Andreas Gursky’s large-scale photographs nearly overwhelm with their visual detail
Currently on view at the Matthew Marks Gallery is an exhibition of ten large-scale photographs by Andreas Gursky made over the last three years. This is the German artist’s first one-person show in New York since his retrospective at the Museum of Modern Art in 2001.
Gursky’s new work continues to explore vast spaces recorded internationally. These large-scale photographs (approximately nine by seven feet), which record enormous amounts of visual information, were made in Mexico, Brazil, Japan, Vietnam, and throughout the United States and Europe.

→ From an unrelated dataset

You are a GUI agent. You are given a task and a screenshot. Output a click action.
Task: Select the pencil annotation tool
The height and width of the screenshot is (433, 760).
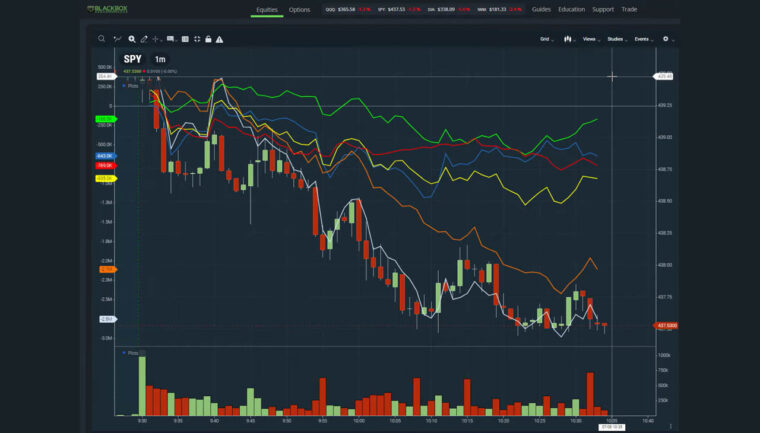[144, 39]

The detailed visual presentation in each photograph forces a change in the viewer’s perspective between the view from far away and that seen up close, a nearly overwhelming sensory experience.
In “Rimini,” the patterns formed by bathers, umbrellas, and chairs running for acres up the coast structure a fascinatingly intricate tableau.

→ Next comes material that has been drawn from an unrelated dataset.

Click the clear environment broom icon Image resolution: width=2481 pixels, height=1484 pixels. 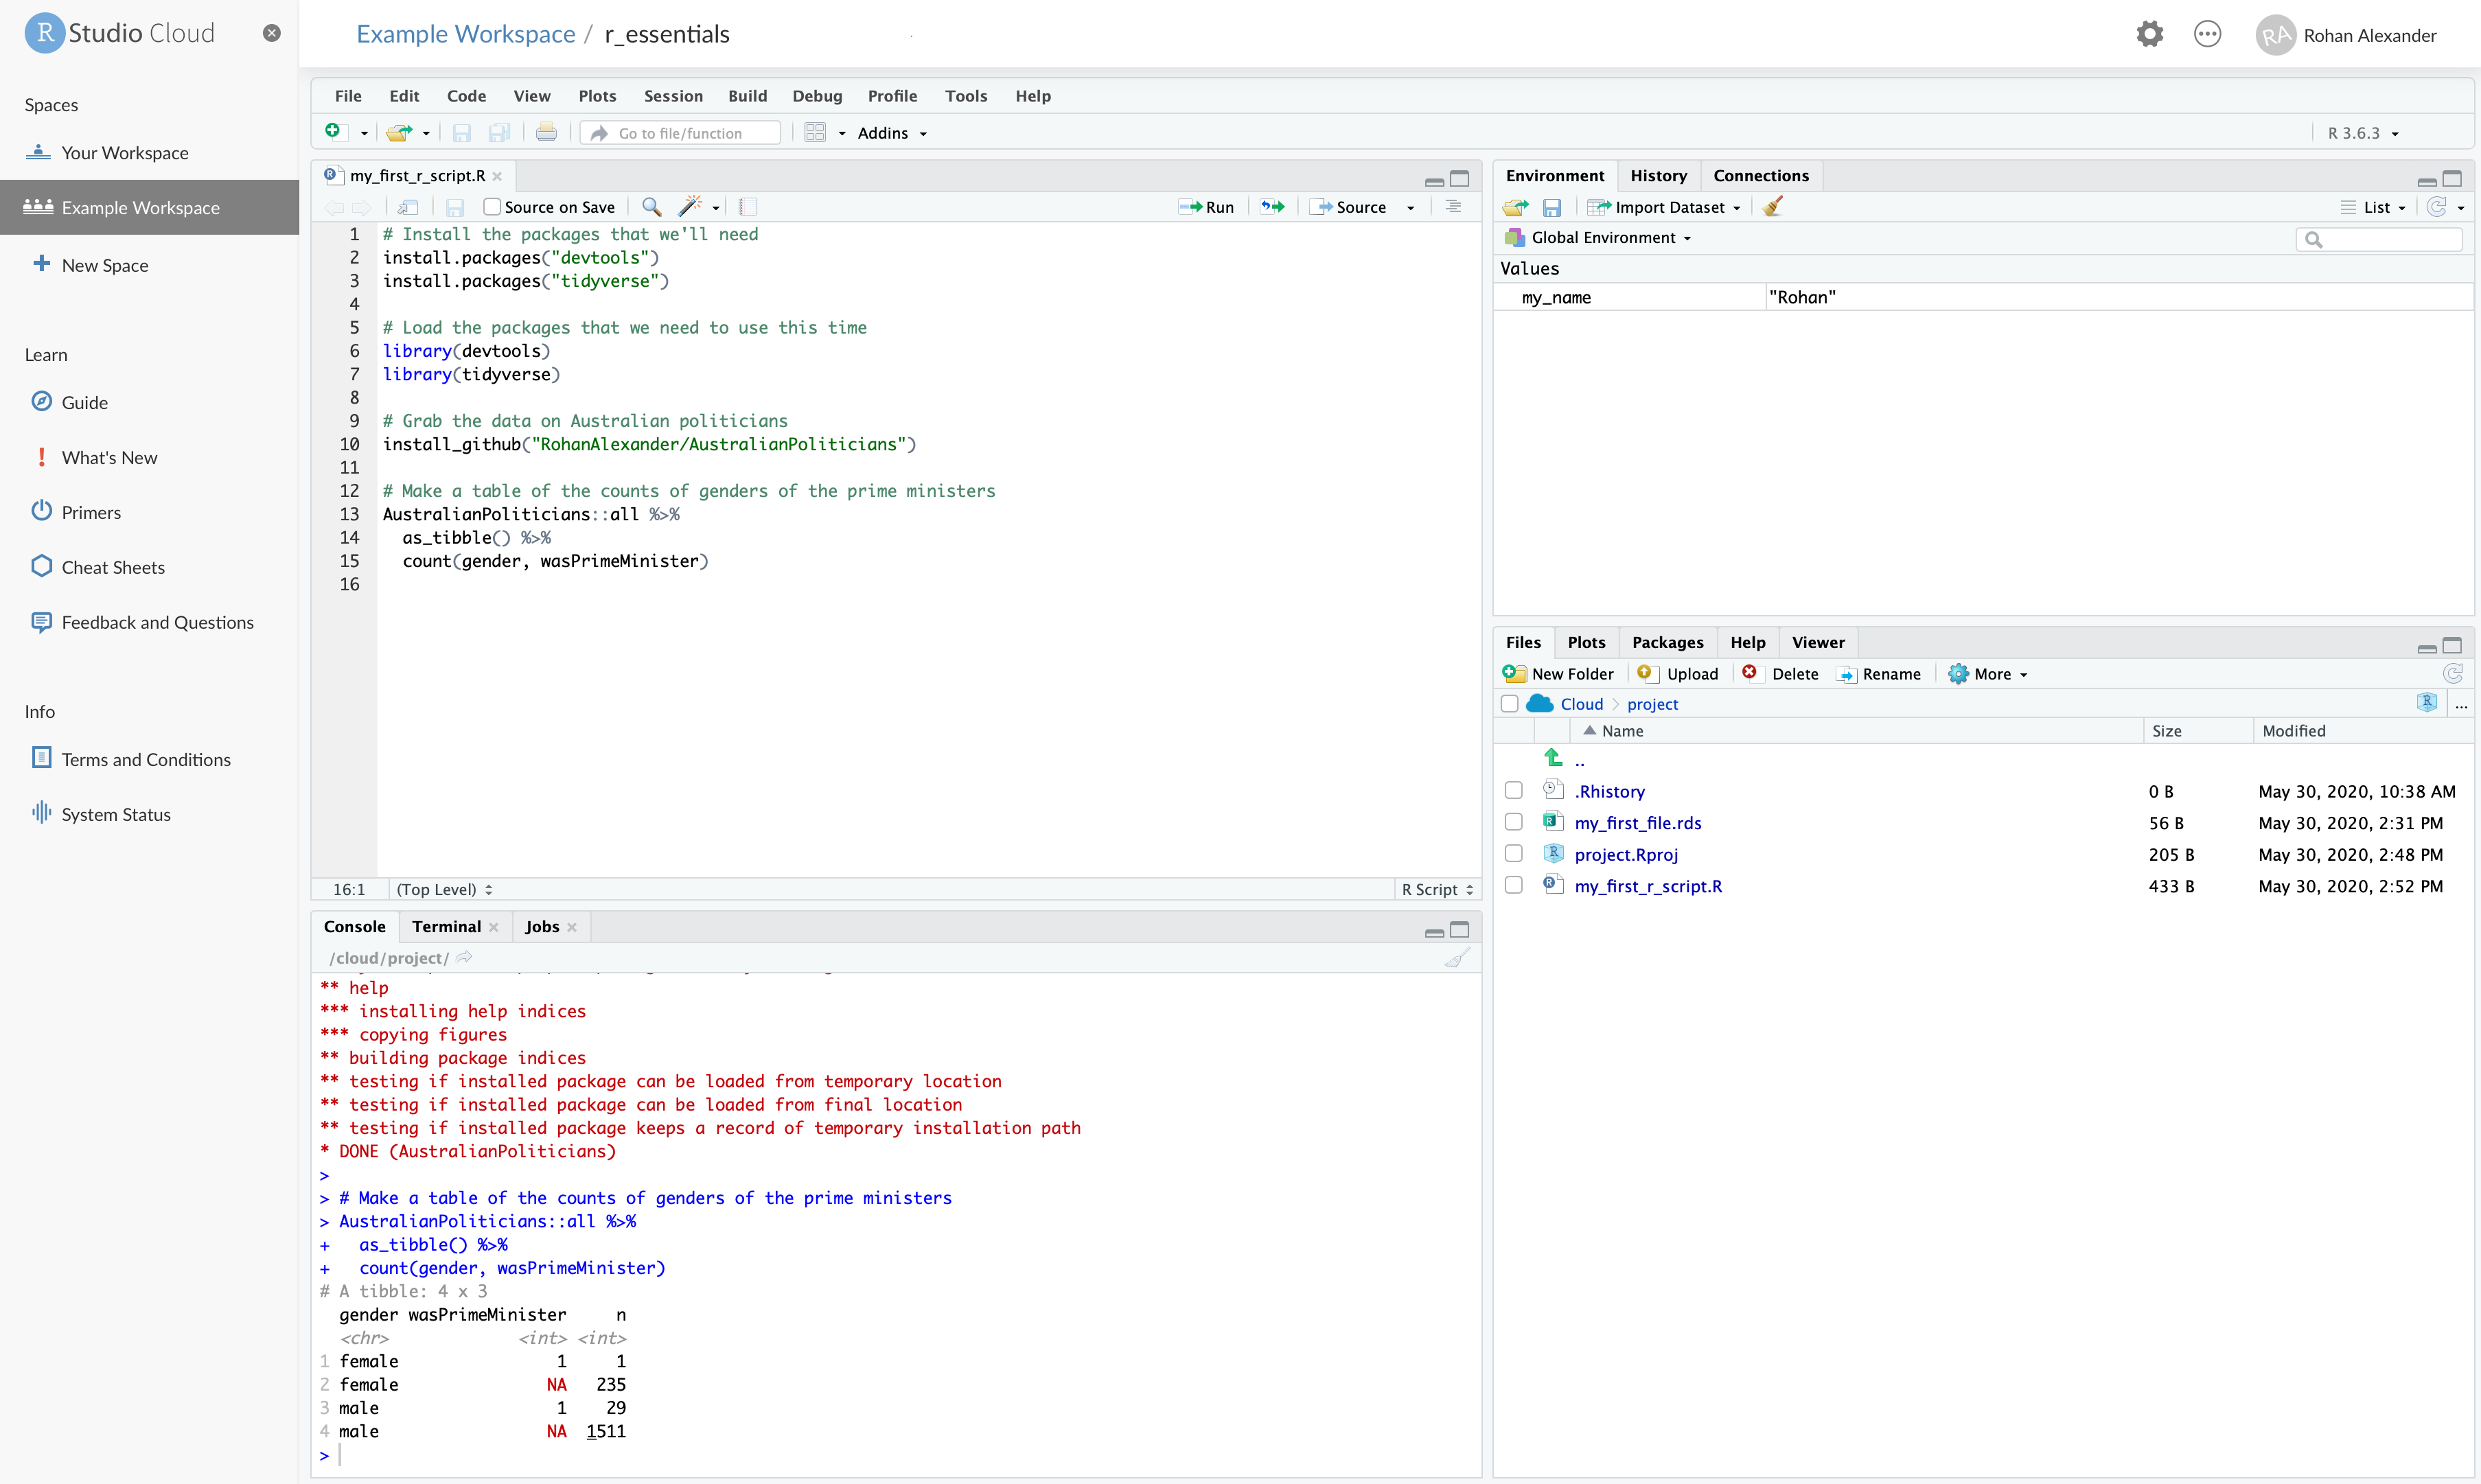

In “Madonna, 2001,” a stadium full of fans regard the spectacle of the performer’s Drowned World Tour. Their fascination is focused on the technology and effects; the show of lights, speakers, video screens, confetti, dancers, nearly nude men suspended upside down by chains. The fans are the largest part of the spectacle, Madonna on stage being only a small focal point in the photograph’s visual information.
Two pieces, “Greely” and “Fukuyama,” are both images of cattle ranches, the former a sprawling farm complex in rural Colorado and the latter a sort of cow high-rise outside Tokyo. The image of level after level of cattle vertically arranged is, for us, a quite seductive yet disorienting preparation for the mass slaughter that we know is coming.

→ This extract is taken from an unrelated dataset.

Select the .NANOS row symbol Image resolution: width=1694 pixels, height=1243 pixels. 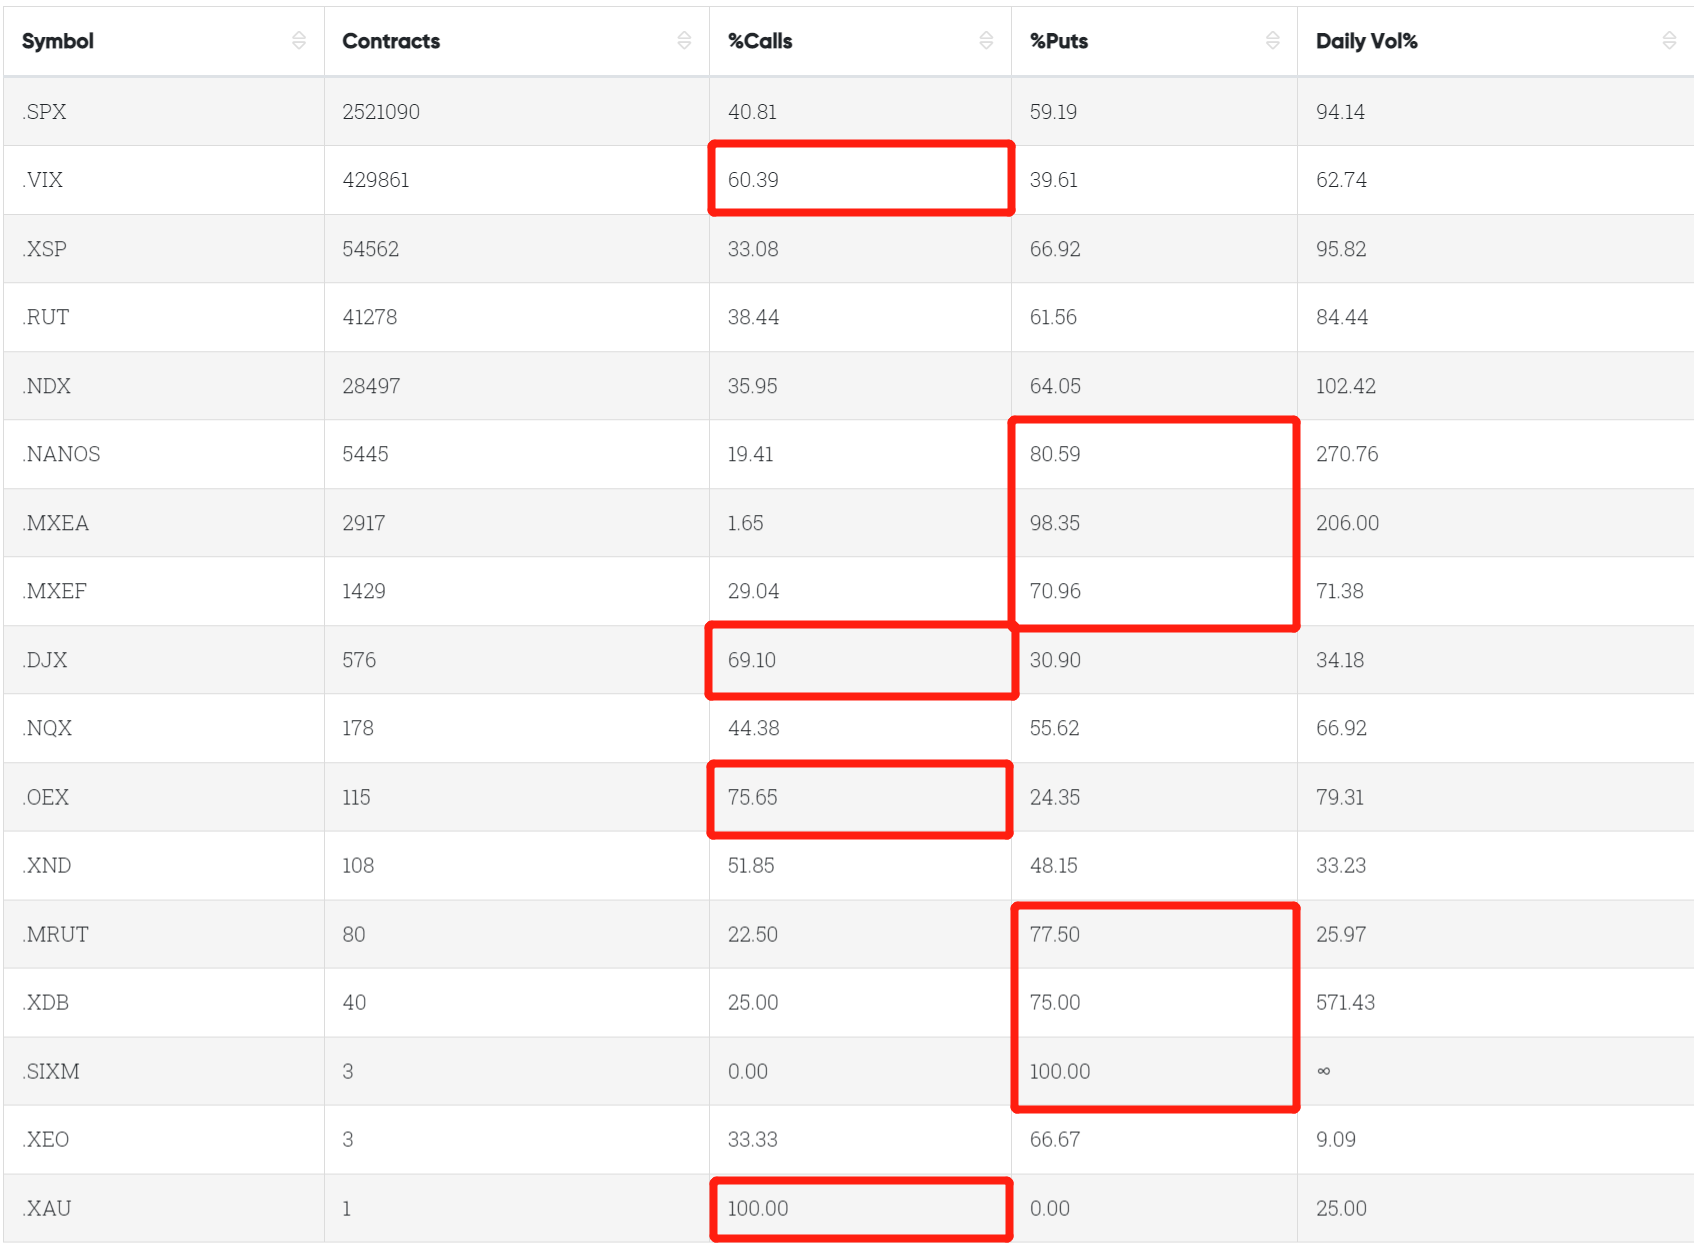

The piece in the show that left me feeling uncomfortable was “Statesville, Ill.” Gursky captures the interior of a state penitentiary; the inmates stare out at the viewer from within the abstract grid of the prison cells. Here the depth of field is not as great as in the cattle ranch photographs and the scale is more recognizably human. The perspective is still straight on and captures every detail; human incarceration is used as a compositional device. The fact that this is a prison and humans are being held against their will, much like the cattle, creates a visual anxiety and lends the work a psychological heft.
The fact that more detail is captured in the photographic moment and manipulation than the human eye can record is part of what makes Gursky’s work so interesting for me. By capturing the scale of what humans can and do accomplish, Mr. Gursky’s art helps me get the big picture.